[Records shown Boundary: Start]

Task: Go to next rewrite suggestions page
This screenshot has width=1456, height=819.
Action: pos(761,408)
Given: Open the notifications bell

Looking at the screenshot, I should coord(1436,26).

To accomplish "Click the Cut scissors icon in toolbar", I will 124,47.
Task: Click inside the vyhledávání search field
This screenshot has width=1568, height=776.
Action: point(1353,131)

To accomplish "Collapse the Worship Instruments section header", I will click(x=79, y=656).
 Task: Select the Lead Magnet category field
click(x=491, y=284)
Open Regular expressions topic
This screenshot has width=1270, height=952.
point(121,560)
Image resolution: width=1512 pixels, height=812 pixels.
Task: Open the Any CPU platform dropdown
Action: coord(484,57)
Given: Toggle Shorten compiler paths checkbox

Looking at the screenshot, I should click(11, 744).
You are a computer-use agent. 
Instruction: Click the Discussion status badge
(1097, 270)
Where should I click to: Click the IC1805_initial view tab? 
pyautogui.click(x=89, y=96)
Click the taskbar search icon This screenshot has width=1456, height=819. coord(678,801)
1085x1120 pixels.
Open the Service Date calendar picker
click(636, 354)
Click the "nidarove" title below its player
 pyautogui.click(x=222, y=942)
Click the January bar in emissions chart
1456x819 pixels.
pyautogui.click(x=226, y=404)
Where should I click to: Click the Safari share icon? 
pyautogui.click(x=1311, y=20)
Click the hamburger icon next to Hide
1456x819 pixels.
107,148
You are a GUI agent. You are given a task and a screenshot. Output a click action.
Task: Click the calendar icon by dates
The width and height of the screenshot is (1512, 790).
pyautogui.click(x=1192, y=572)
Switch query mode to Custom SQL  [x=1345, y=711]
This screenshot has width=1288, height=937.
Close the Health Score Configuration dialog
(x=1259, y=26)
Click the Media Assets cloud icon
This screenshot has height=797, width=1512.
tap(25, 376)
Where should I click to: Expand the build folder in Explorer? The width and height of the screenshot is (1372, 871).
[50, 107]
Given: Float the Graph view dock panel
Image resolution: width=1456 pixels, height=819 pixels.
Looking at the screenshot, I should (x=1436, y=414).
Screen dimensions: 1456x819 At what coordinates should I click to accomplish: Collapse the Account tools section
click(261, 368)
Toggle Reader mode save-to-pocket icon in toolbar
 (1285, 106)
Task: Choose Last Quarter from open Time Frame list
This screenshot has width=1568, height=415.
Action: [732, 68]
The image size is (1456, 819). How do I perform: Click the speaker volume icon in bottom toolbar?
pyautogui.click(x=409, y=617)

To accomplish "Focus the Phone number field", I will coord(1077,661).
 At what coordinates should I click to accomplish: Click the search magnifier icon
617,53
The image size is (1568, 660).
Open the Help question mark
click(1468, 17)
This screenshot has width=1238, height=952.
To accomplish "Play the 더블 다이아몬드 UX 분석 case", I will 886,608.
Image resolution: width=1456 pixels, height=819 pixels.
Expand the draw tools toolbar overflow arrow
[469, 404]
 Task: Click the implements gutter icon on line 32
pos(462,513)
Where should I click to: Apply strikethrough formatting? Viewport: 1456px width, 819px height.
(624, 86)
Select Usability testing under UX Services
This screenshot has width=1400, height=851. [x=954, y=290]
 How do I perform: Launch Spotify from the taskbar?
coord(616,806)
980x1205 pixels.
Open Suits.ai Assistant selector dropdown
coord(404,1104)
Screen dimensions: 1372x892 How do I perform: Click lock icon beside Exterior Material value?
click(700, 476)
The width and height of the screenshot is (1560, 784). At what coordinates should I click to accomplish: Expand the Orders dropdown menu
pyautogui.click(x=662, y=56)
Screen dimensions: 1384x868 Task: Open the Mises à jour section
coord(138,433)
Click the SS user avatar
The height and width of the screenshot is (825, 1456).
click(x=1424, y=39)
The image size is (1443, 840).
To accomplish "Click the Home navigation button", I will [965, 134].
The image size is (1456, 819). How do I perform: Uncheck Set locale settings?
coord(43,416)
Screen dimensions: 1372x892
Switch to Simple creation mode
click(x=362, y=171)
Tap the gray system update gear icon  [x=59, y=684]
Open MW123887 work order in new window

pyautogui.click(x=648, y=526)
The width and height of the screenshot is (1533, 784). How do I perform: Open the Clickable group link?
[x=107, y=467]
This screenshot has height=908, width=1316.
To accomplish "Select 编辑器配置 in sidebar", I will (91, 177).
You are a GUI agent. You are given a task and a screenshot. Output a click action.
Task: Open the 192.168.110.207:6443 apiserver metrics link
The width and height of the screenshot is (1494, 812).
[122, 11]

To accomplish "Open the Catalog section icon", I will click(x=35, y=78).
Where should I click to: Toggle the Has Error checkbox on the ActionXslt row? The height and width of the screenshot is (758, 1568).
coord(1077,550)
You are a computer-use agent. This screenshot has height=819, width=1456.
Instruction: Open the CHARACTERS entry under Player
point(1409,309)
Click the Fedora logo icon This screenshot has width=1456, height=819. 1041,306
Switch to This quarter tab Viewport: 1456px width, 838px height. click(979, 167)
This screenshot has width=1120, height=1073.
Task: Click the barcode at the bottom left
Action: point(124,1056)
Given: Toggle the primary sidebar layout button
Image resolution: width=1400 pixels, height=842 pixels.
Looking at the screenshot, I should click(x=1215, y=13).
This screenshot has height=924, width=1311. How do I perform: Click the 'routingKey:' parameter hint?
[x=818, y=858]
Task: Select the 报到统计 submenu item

[Records shown Boundary: End]

Problem requirements: Counting every line that holds the string "button", give the total for the data above and nothing else.

Written response: 2